The cpu profiler reveals … no surprises. This particular benchmark really stresses FlattenJSON because the field values are big and the benchmarks use most of them. I'm going to have to buckle down and invest some time into building an actually useful benchmarker that lets the profiler cast light on what's going on in Quamina's own code.

sayrer · 2026-01-20T23:10:26Z

While I get this patch in order, which may take some time, I have seen this pattern before. It's spending a lot of CPU time in the allocator.

timbray · 2026-01-20T23:30:35Z

Yeah, it's complicated. The pattern of memory usage varies a lot depending on what kind of patterns you're looking for and what kind of records you're scanning. And is often going to be dominated by the flattener code. The patterns that can run in DFA mode (everything but "wildcard" and "regexp") are really hard to improve at this point, they've been profiled and optimized a lot. The ones that need NFA mode have both automaton-creation and automaton-traversal ugliness, and haven't been really well profiled yet. Once again, the biggest win would be eliminating epsilon transitions, if Claude could do that I'd be super impressed.

sayrer · 2026-01-21T00:10:31Z

I went at this for a little bit, but the result was that the tests measured data loading more than Quamina. So, looked at a few different angles, and found that every time.

…uamina into more_allocation_changes

timbray · 2026-01-21T01:02:51Z

So, looked at a few different angles, and found that every time.

Not sure what you're saying here. Does this latest version provide a significant performance increase?

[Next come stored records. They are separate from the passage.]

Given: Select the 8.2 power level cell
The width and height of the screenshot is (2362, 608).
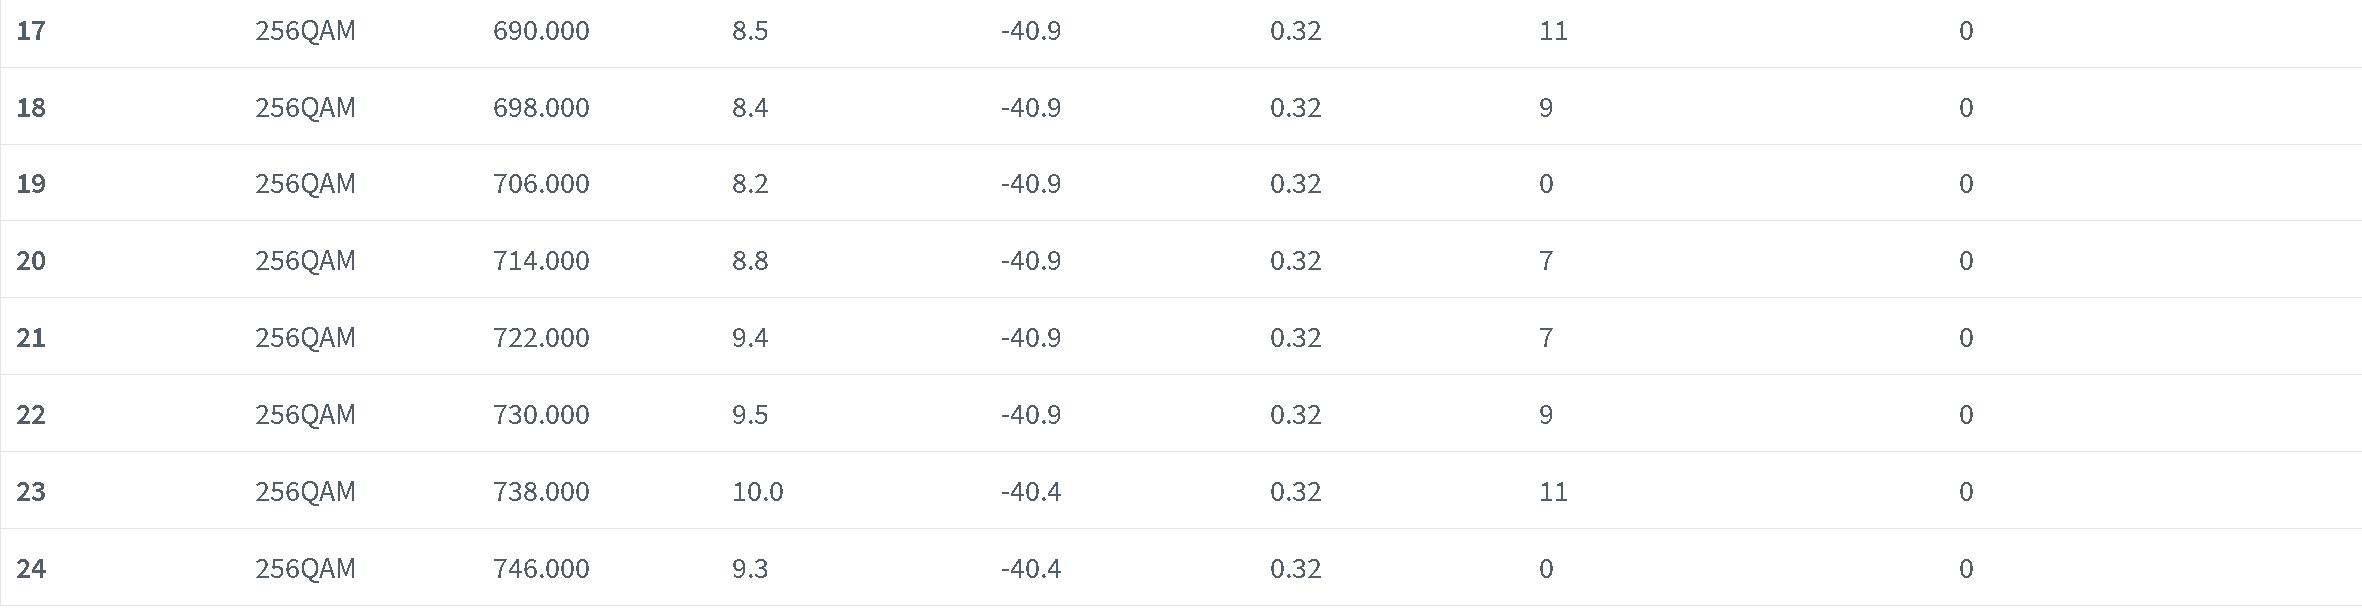Looking at the screenshot, I should [750, 184].
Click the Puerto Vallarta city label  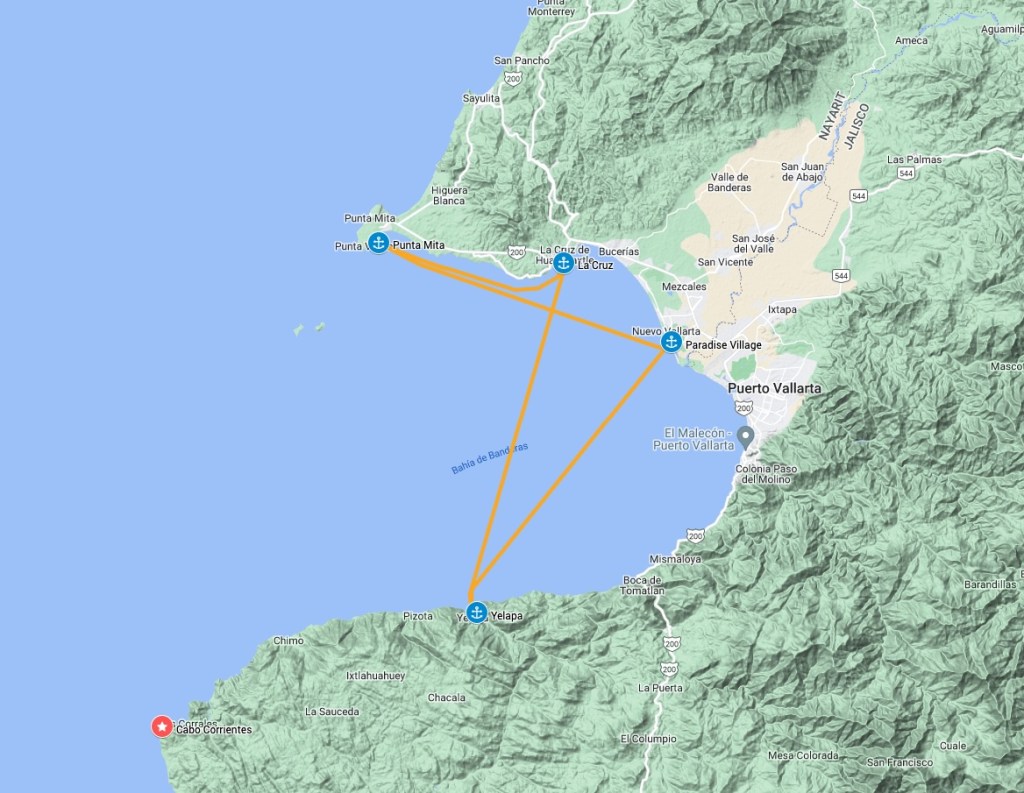coord(775,388)
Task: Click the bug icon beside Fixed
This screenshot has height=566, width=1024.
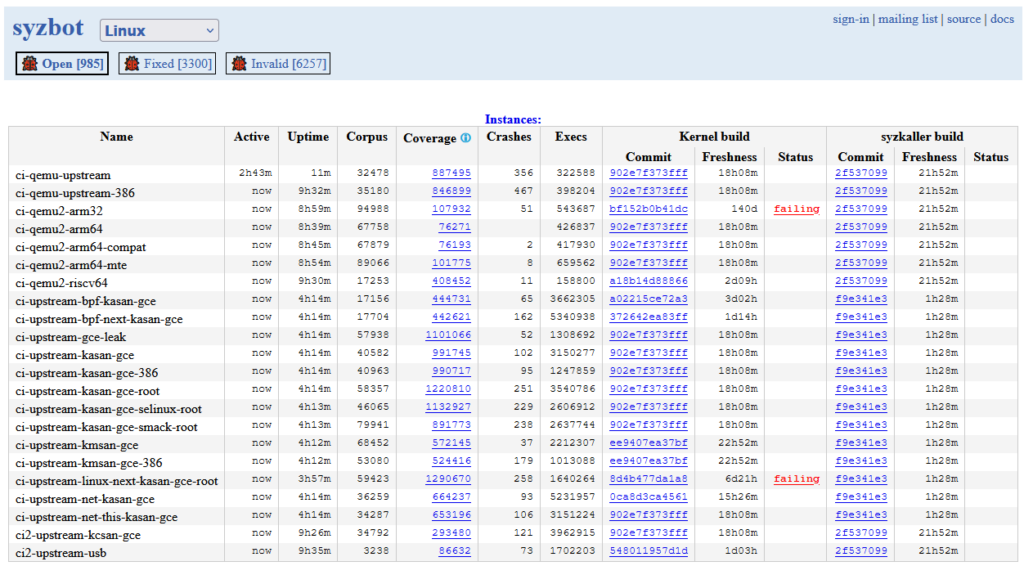Action: click(x=132, y=64)
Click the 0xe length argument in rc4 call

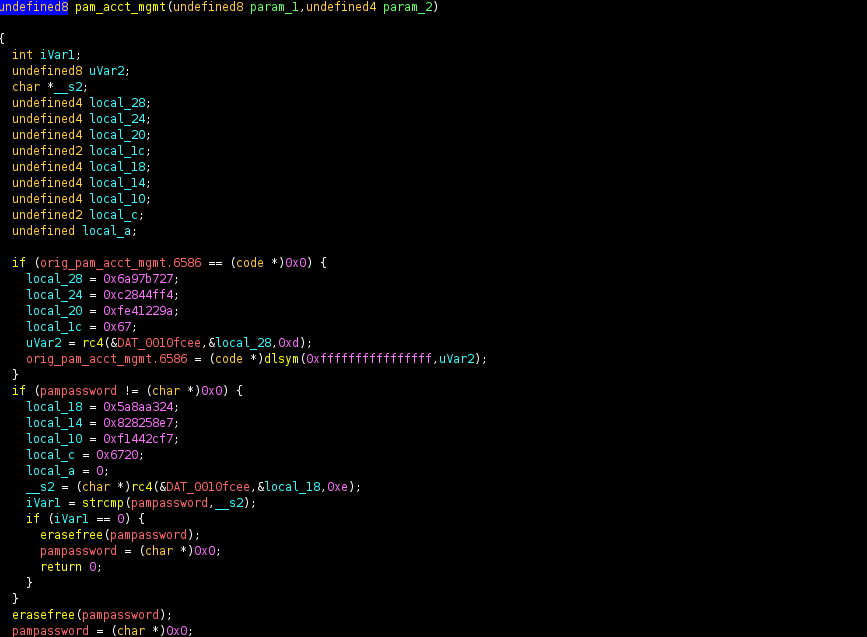(340, 487)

sayrer · 2026-01-21T02:32:43Z

The results I consistently found were that these were faster, but that the benchmarks measure too much non-Quamina code. As in, code that Quamina doesn't even call into. Just benchmark setup, data loading, etc. The profiler said, after the latest patch, "this is the fastest you can make it in idiomatic Go", and I agree. We can let this one sit if you don't mind, it's not harmful.

I was working on a similar task in another project, and I suspect that the benchmarks are the thing that needs work first (as you said above).

sayrer · 2026-01-21T16:37:07Z

Running that perf program and inspecting the generated files, it definitely makes a difference. Something like

go tool pprof -http=:8080 cmd/perf/perf.bin cpu.prof

(you need Graphviz)

Firstly, the benchmark is spending 65% of the program loading that big file, leaving only a few hundred ms of code to benchmark. If you look at those pprof graphs with and without the patches here, there is a huge difference in the actual Quamina code. It is tough to discern because of noise from loading that file and pprof itself, but there is a long callgraph under the traverse functions that is just gone.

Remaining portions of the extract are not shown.